OBJECTIVE
Repeat everything from the line containing "You are a computer-use" down to the line containing "click(16, 52)", word for word, both of those lines included.
======== ENTRIES SHOWN
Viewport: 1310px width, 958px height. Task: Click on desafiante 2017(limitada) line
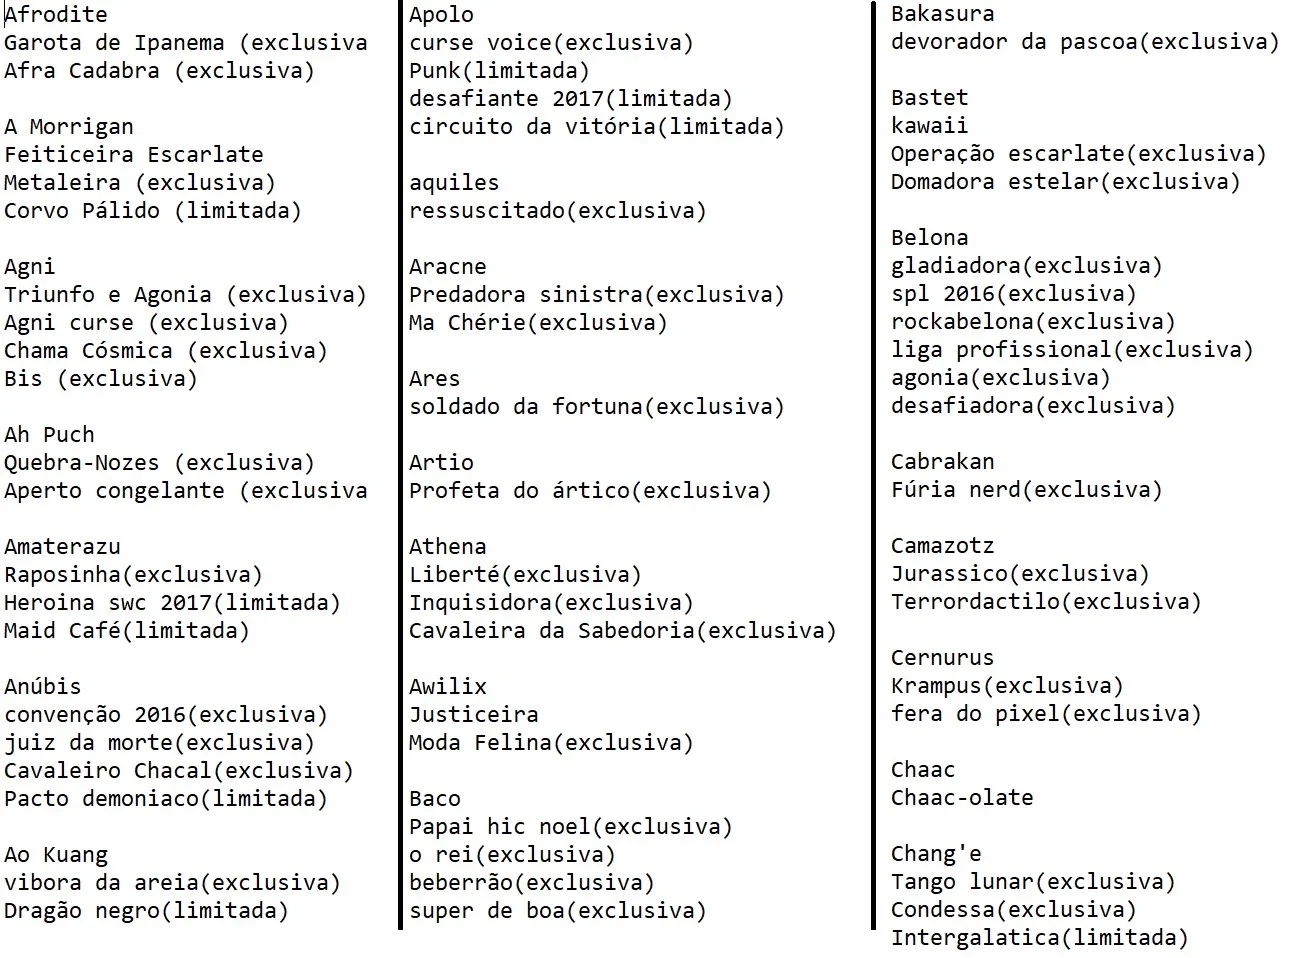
================
======== ENTRIES SHOWN
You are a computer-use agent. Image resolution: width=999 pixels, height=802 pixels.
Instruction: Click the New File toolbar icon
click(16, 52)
================
======== ENTRIES SHOWN
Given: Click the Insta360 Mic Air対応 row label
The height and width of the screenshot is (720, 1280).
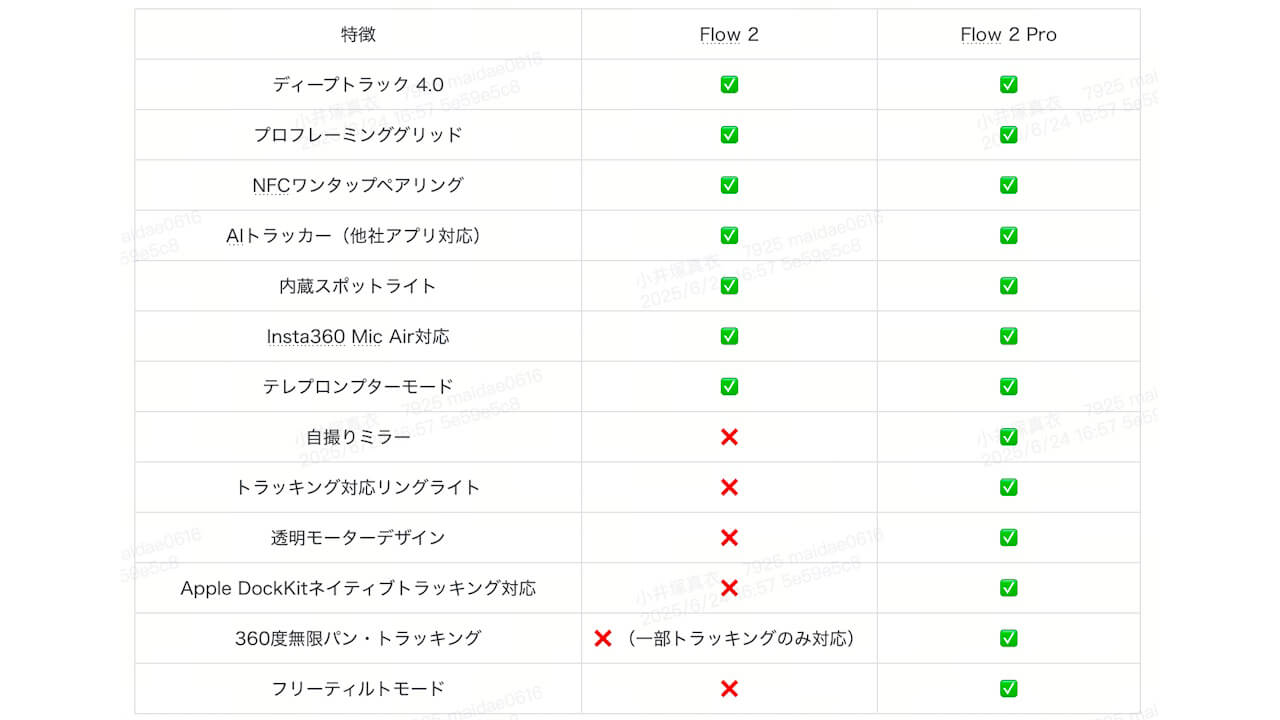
================
RESPONSE
You are a computer-use agent. Image resolution: width=999 pixels, height=802 pixels.
Instruction: Click the New File toolbar icon
click(16, 52)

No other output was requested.